### Problem requirements
Copy the items from the beginning through the line that contains "(x=1514, y=705)", swapping "Click" for "Press" and keeping everything else the same. Leave the pictures out.

### Records to use
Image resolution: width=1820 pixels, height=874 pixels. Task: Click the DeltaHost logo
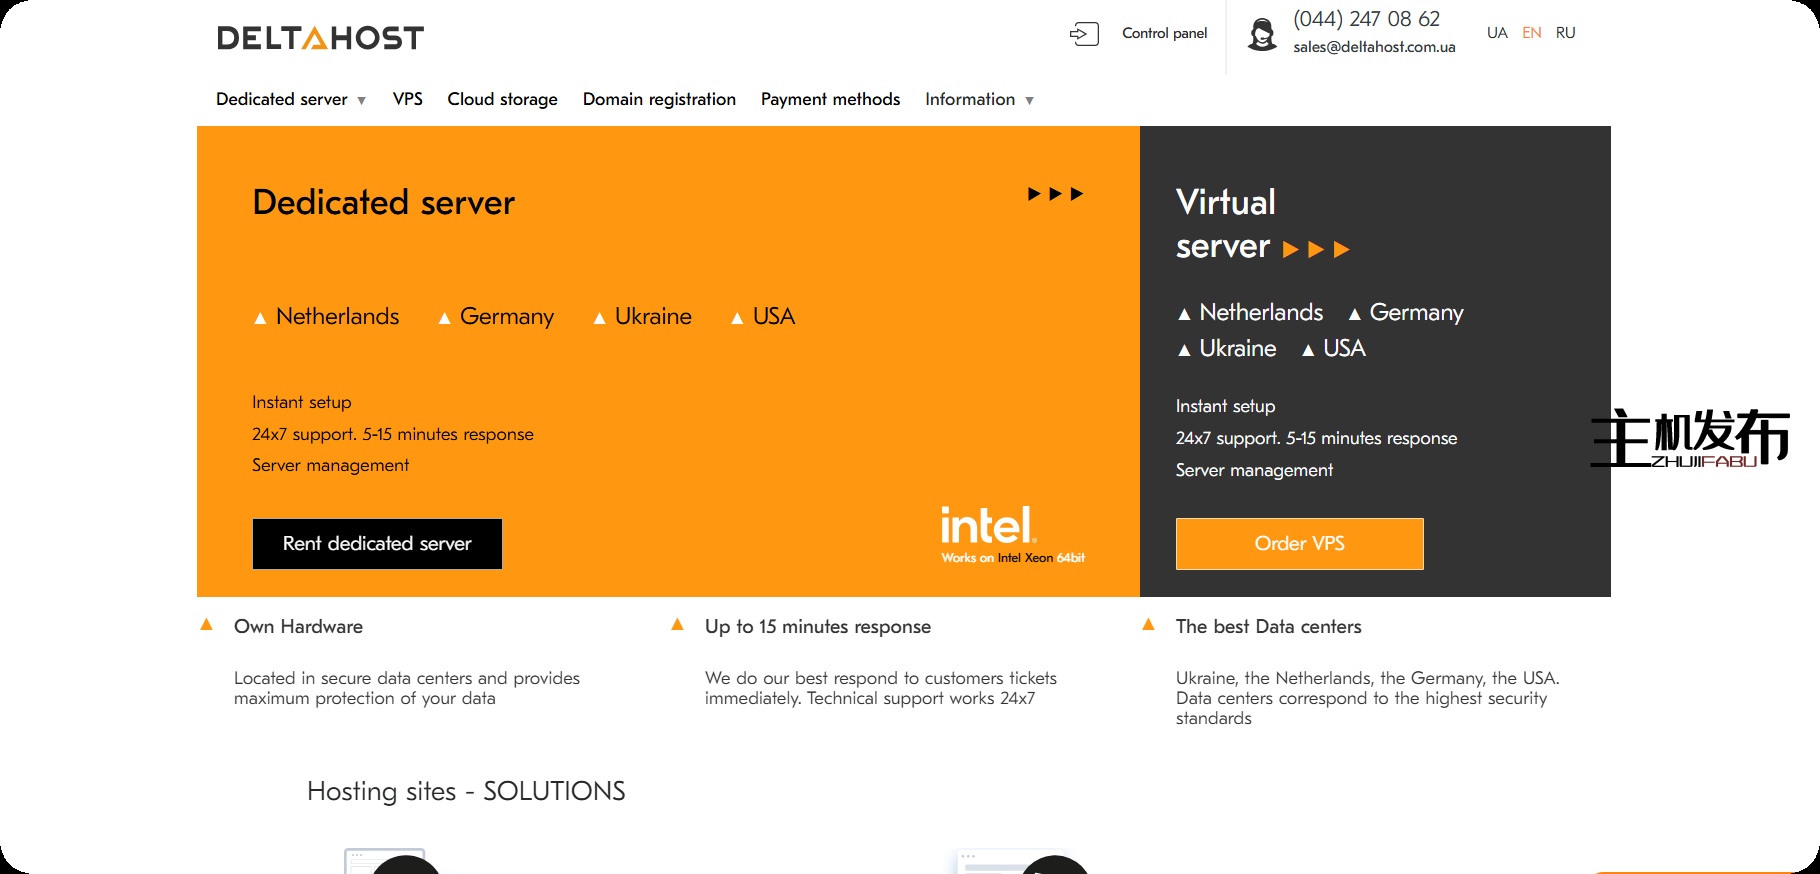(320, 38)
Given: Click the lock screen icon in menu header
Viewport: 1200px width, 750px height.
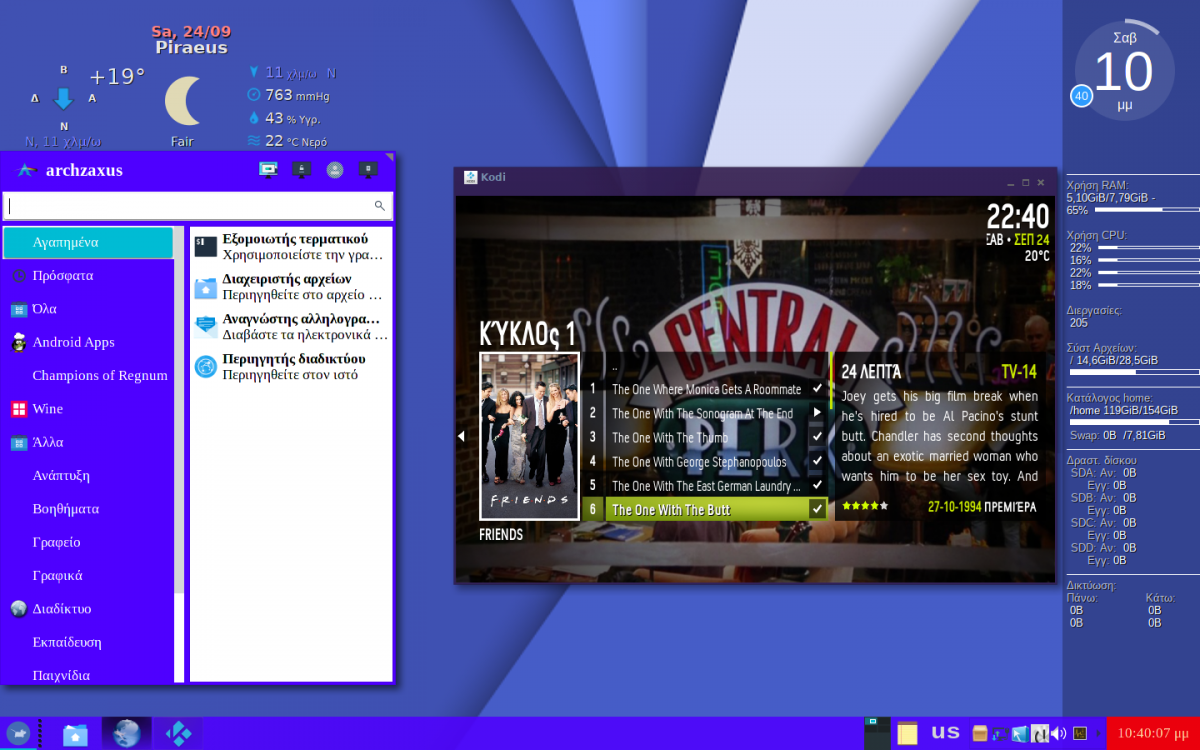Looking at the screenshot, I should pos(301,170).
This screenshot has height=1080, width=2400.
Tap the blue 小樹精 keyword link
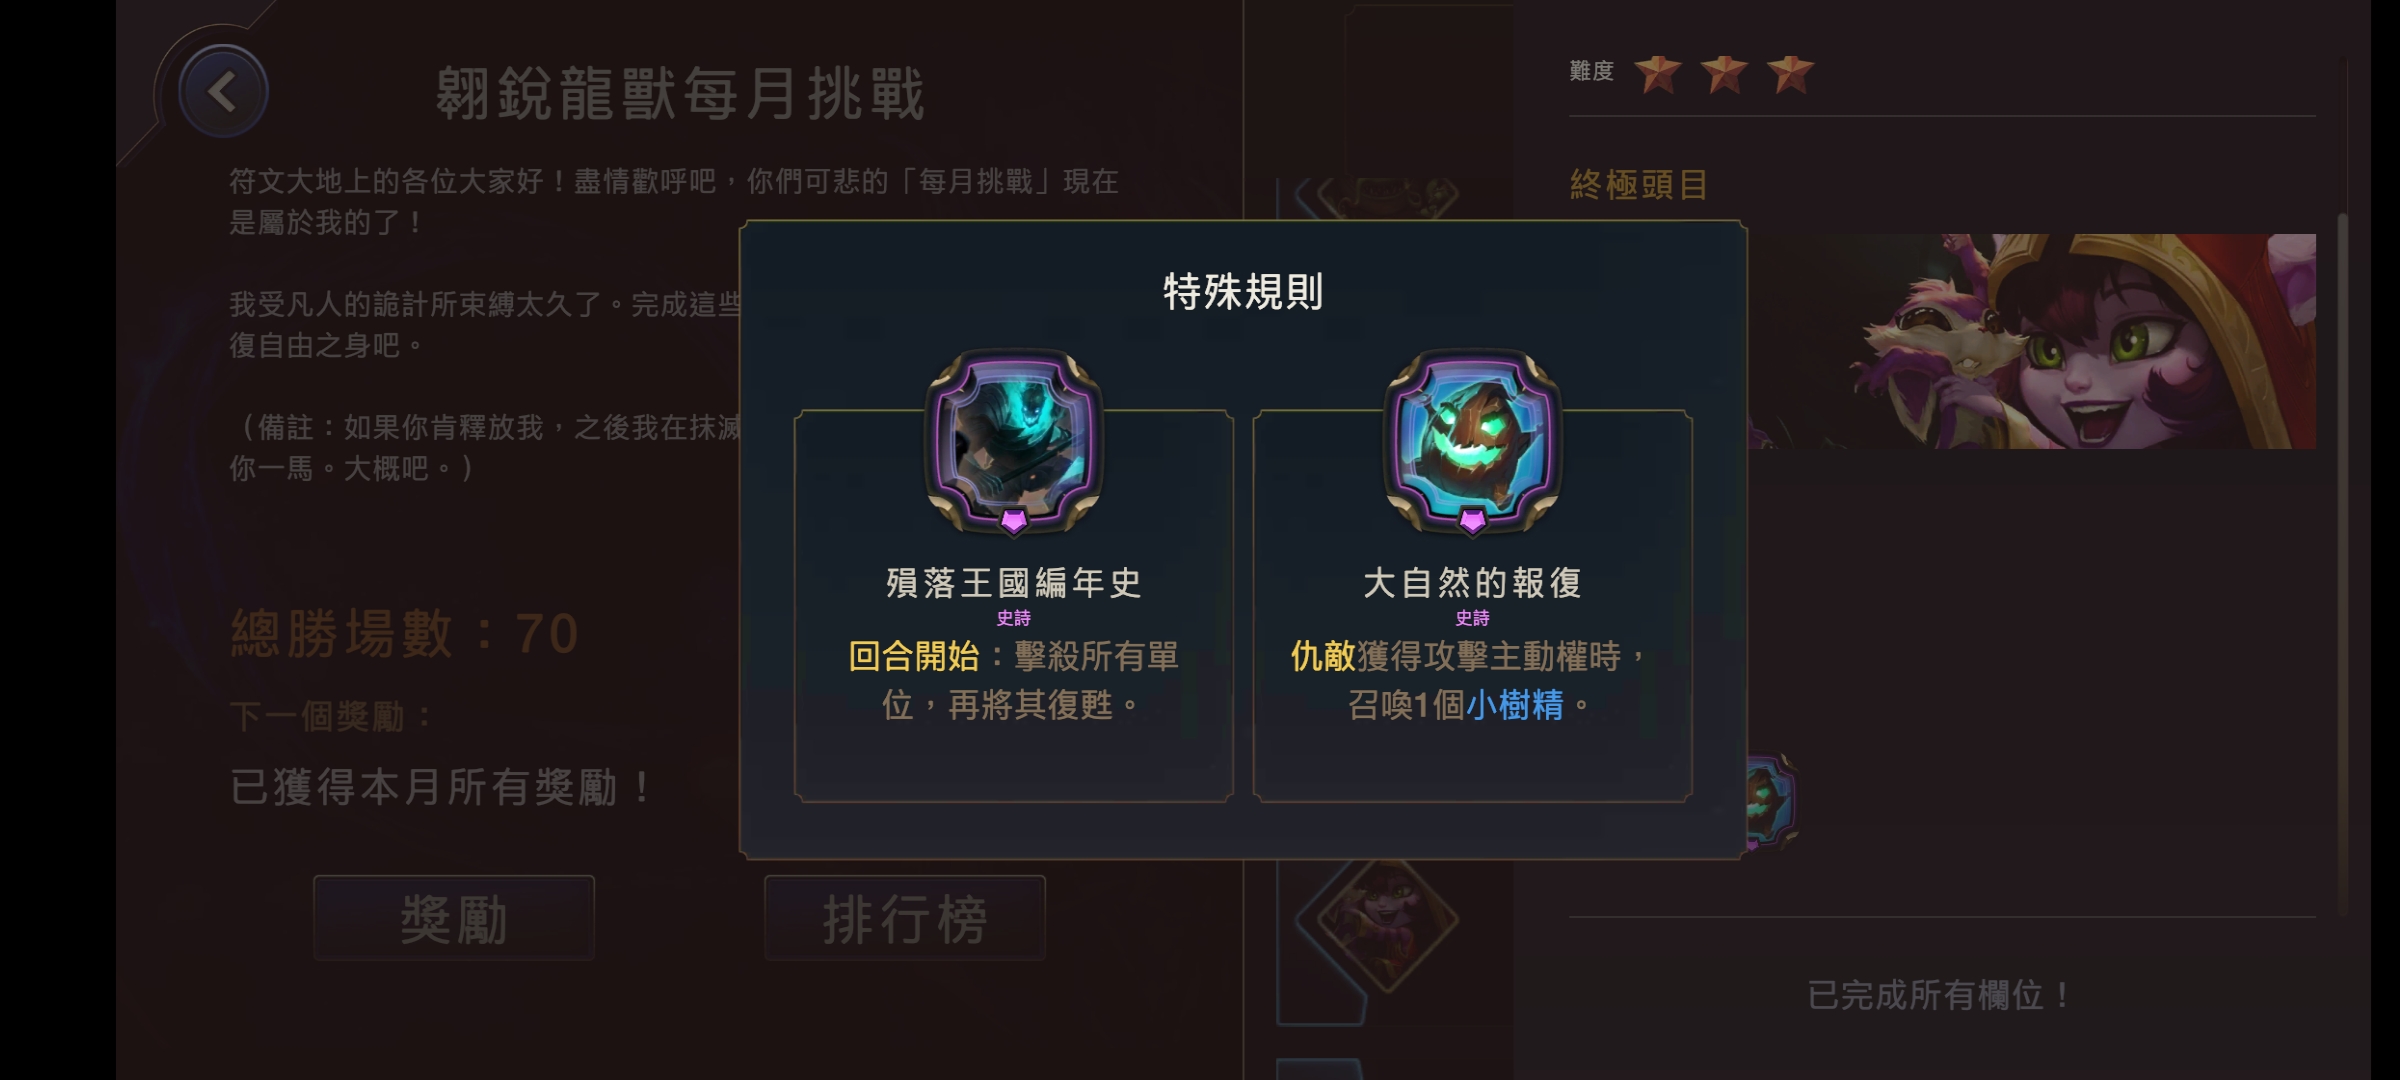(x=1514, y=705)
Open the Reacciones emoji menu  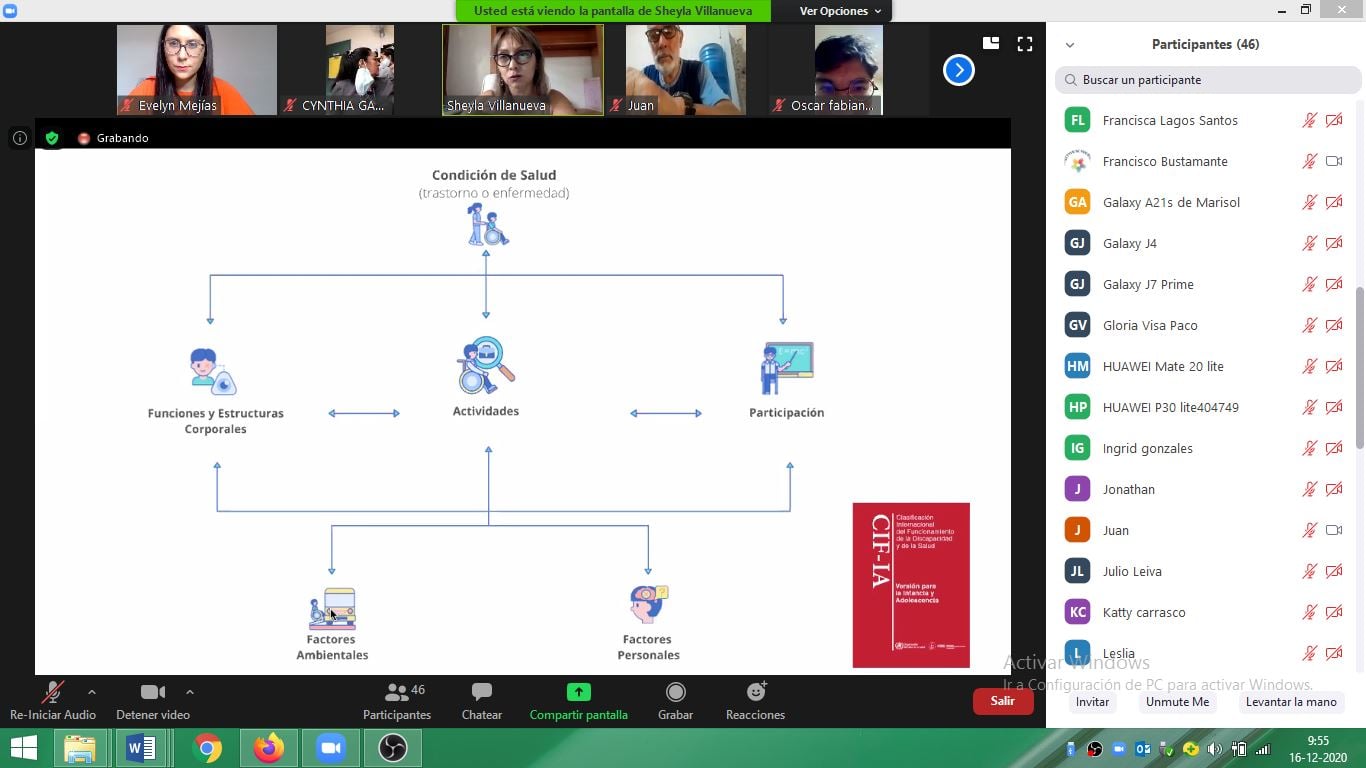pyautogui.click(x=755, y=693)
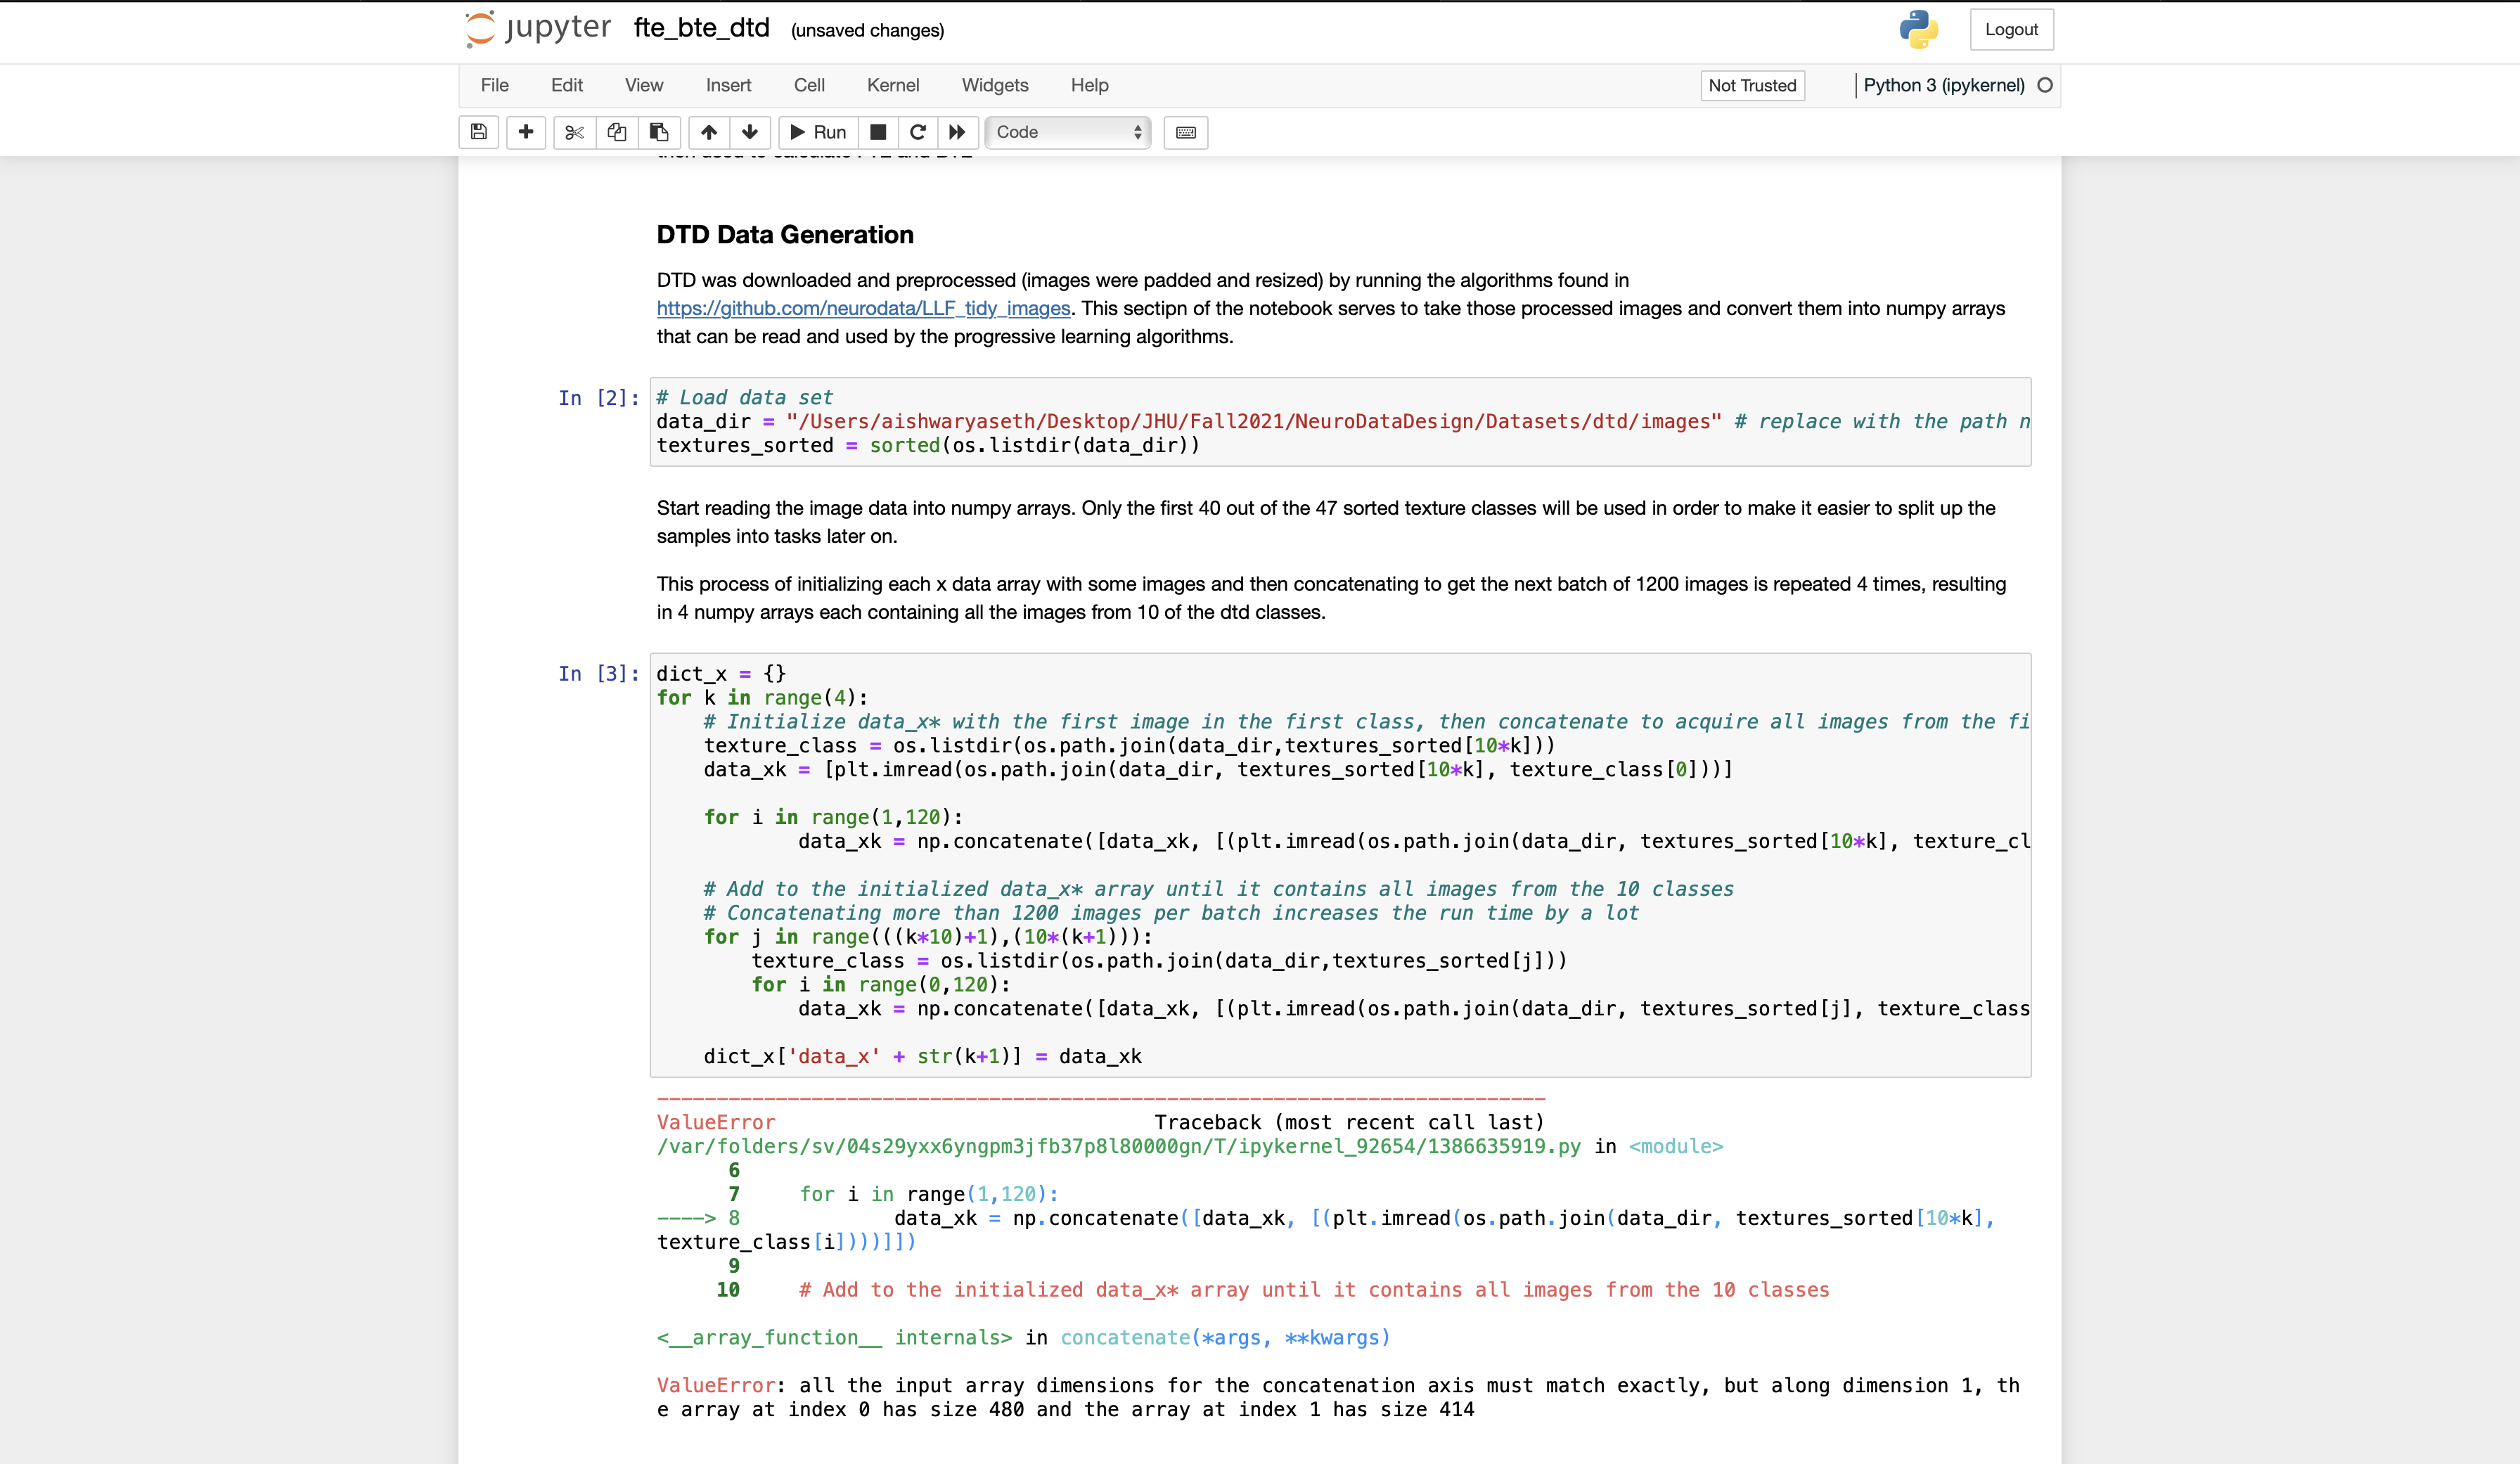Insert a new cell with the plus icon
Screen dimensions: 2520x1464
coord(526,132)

### Worked answer
Image resolution: width=1820 pixels, height=874 pixels. Task: Press the DeltaHost logo
(320, 38)
Given: Press the lock screen icon in menu header
Viewport: 1200px width, 750px height.
Looking at the screenshot, I should pos(301,170).
This screenshot has height=1080, width=2400.
Tap the blue 小樹精 keyword link
(x=1514, y=705)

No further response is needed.